## [Description of the task]
Copy every line from the records below that carries the word "computer".
++++ Data in this exercise ++++
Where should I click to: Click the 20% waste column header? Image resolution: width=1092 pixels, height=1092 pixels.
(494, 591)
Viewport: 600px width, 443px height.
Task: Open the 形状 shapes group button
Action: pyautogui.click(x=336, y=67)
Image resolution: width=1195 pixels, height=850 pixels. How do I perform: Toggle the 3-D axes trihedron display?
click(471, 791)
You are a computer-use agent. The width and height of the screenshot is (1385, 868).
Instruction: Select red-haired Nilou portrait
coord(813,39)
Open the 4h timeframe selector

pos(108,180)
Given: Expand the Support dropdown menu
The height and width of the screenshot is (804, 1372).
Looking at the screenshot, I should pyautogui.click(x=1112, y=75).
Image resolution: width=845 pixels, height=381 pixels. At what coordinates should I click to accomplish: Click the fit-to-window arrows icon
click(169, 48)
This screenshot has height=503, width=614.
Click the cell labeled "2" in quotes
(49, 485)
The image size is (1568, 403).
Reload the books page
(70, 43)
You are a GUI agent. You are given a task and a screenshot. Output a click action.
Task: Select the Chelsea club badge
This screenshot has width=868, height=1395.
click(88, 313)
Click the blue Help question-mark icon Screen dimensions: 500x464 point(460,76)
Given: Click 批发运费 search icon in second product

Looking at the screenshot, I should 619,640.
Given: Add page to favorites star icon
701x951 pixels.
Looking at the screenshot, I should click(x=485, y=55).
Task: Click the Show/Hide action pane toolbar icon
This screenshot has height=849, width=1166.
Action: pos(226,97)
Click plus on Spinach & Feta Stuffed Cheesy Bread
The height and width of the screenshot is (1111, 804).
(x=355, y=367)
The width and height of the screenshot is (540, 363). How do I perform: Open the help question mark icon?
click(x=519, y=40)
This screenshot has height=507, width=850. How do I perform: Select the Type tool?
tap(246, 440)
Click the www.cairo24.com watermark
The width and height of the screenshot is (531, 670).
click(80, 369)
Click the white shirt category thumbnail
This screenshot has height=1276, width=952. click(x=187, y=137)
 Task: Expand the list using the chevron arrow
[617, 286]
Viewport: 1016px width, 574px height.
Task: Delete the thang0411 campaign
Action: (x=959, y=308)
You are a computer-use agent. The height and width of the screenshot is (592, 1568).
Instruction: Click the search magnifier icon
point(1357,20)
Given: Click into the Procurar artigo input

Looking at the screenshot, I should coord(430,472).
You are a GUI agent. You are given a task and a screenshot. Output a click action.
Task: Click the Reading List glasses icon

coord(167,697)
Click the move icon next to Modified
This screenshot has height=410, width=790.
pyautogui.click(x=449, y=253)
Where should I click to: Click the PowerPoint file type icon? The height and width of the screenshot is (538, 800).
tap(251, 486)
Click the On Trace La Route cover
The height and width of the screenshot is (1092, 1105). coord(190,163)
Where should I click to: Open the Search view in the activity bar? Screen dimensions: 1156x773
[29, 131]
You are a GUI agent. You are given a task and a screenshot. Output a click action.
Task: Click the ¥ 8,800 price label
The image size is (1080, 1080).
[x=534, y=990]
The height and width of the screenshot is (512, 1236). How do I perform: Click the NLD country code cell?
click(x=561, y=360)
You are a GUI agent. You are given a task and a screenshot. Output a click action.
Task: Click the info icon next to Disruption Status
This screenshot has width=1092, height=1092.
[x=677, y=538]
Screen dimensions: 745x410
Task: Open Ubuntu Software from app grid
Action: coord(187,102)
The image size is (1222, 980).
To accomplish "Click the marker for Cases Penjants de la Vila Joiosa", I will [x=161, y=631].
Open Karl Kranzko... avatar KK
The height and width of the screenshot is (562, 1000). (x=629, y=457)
++++
## [Result]
You are a computer-use agent. The width and height of the screenshot is (1385, 868).
You are a computer-use agent. The height and width of the screenshot is (592, 1568).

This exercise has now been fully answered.